Tidak hanya tentang pendidikan, Hafidh juga memperkenalkan program inovatif lainnya seperti Member Card Al Azhar, yang menawarkan berbagai keuntungan bagi siswa dan orang tua, serta Asram Edupark, fasilitas rekreasi edukatif untuk siswa. Selain itu, PILAR (Pusat Informasi dan Layanan Al Azhar) juga dihadirkan untuk memberikan layanan yang lebih optimal kepada masyarakat.

“Masyarakat percaya karena kami terus berinovasi, tetapi tetap berpegang pada nilai-nilai agama. Prinsip ini yang membuat Al Azhar Yogyakarta diterima di berbagai kalangan, dari lokal hingga internasional,” ujarnya.

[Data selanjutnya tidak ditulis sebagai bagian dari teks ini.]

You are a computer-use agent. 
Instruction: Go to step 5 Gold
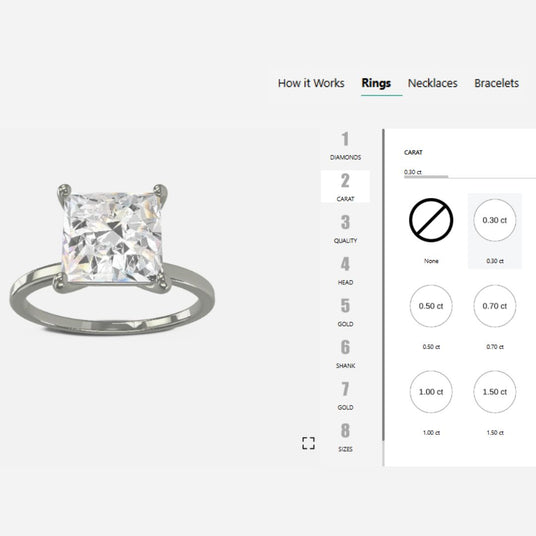coord(345,312)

Sesi penjelasan itu tidak hanya menggambarkan perjalanan dan pencapaian AYWS, tetapi juga menyuntikkan semangat baru bagi para alumni PGAN Kudus yang hadir. Reuni ini tidak hanya menjadi ajang bernostalgia, tetapi juga momen inspirasi dari Hafidh Asrom, seorang pemimpin yang membuktikan bahwa dengan doa, kerja keras, dan semangat juang, mimpi sebesar apa pun bisa diraih.

Di akhir acara, para alumni berkumpul untuk foto bersama, diiringi canda dan tawa yang tak pernah surut. Meskipun sudah lebih dari empat dekade berlalu sejak masa-masa mereka di PGAN Kudus, semangat persaudaraan mereka tetap abadi, seperti jejak kepemimpinan Hafidh Asrom yang tak pernah pudar. (Chaidir)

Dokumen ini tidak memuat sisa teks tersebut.